The point-and-click graphic user interface features a pinboard and an icon bar across the bottom for your active applications. So, it looks eerily like Windows 95, eight years before it happened.

This OS was originally written for the Acorn Archimedes. The Acorn RISC Machines CPU in this computer was completely new hardware that needed completely new software to run on it. This was the original operating system for the ARM chip, long before anyone had thought of Android or Armbian.

And while the Acorn desktop eventually faded to obscurity, the ARM chip went on to conquer the world. And here, RISC OS has always had a niche—often in embedded devices, where you'd never actually know it was there. RISC OS was, for a long time, a completely proprietary operating system.

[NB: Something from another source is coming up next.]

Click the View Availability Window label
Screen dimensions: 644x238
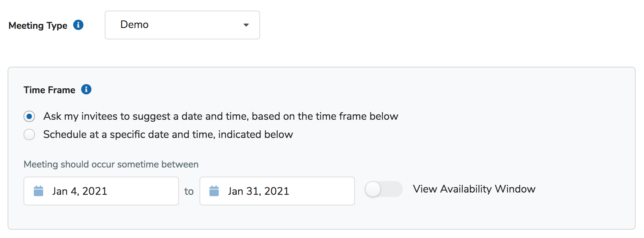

But in recent years, the owners have started releasing the source code to a project called RISC OS Open.

1. You can install it on your Raspberry Pi

The Raspberry Pi's official operating system, Raspbian, is actually pretty great (but if you aren't interested in tinkering with novel and different things in tech, you probably wouldn't be fiddling with a Raspberry Pi in the first place). Because RISC OS is written specifically for ARM, it can run on all kinds of small-board computers, including every model of Raspberry Pi.

2. It's super lightweight

The RISC OS installation on my Raspberry Pi takes up a few hundred megabytes—and that's after I've loaded dozens of utilities and games. Most of these are well under a megabyte.

If you're really on a diet, the RISC OS Pico will fit on a 16MB SD card. This is perfect if you're hacking something to go in an embedded system or IoT project. Of course, 16MB is actually a fair bit more than the 512KB ROM chip squeezed into the old Archimedes. But I guess with 30 years of progress in memory technology, it's okay to stretch your legs just a little a bit.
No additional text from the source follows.